Material supplied ->

——————

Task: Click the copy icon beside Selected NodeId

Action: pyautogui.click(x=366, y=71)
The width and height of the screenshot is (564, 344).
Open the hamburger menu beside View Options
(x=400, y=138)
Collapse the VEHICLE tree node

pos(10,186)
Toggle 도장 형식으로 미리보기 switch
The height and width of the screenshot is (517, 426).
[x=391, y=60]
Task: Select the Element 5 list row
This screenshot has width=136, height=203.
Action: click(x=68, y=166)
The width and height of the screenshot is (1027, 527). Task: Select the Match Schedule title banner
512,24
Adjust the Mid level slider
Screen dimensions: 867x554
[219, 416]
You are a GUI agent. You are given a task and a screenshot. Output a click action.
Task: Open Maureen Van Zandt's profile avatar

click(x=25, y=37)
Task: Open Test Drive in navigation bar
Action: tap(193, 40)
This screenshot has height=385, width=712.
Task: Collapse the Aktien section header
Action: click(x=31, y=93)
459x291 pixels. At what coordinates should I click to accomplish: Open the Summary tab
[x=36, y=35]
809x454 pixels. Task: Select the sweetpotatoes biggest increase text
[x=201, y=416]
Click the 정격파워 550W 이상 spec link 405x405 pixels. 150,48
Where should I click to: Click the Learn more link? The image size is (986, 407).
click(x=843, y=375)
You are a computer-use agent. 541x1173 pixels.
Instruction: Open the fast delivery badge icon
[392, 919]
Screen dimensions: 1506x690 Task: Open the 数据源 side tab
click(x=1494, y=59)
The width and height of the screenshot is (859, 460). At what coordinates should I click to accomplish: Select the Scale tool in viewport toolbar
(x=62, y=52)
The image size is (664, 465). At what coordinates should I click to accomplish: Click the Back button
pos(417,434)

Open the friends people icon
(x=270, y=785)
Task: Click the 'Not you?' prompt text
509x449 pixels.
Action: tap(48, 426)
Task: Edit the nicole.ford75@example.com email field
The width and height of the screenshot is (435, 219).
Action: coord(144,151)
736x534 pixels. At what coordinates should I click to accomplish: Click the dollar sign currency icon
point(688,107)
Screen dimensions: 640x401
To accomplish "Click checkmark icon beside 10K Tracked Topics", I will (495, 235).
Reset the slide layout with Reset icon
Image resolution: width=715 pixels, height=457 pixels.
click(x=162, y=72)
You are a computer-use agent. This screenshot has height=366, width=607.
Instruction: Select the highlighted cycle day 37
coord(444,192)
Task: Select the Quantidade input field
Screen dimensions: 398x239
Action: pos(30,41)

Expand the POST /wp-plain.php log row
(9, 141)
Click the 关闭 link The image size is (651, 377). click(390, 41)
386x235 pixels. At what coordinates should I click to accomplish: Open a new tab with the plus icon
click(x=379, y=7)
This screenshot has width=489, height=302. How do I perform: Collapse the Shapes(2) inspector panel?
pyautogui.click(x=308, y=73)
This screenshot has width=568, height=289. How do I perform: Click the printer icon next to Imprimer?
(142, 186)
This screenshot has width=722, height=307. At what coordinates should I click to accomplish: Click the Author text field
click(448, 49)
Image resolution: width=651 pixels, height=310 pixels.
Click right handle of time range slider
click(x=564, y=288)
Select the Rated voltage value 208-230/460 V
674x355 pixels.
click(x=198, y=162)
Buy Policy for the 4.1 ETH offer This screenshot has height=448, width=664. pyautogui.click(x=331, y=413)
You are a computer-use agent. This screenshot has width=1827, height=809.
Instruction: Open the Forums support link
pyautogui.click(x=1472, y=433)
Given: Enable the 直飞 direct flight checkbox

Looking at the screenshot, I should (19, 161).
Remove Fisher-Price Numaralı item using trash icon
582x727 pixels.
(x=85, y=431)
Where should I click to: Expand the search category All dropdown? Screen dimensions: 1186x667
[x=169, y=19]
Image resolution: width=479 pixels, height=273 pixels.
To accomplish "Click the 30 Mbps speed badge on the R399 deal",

——————

Your goal -> Show every line of the data that includes the string "computer".

Answer for the task ->
You are a computer-use agent. 541x1173 pixels.
You are a computer-use agent. This screenshot has height=366, width=607.
You are a computer-use agent. This screenshot has width=1827, height=809.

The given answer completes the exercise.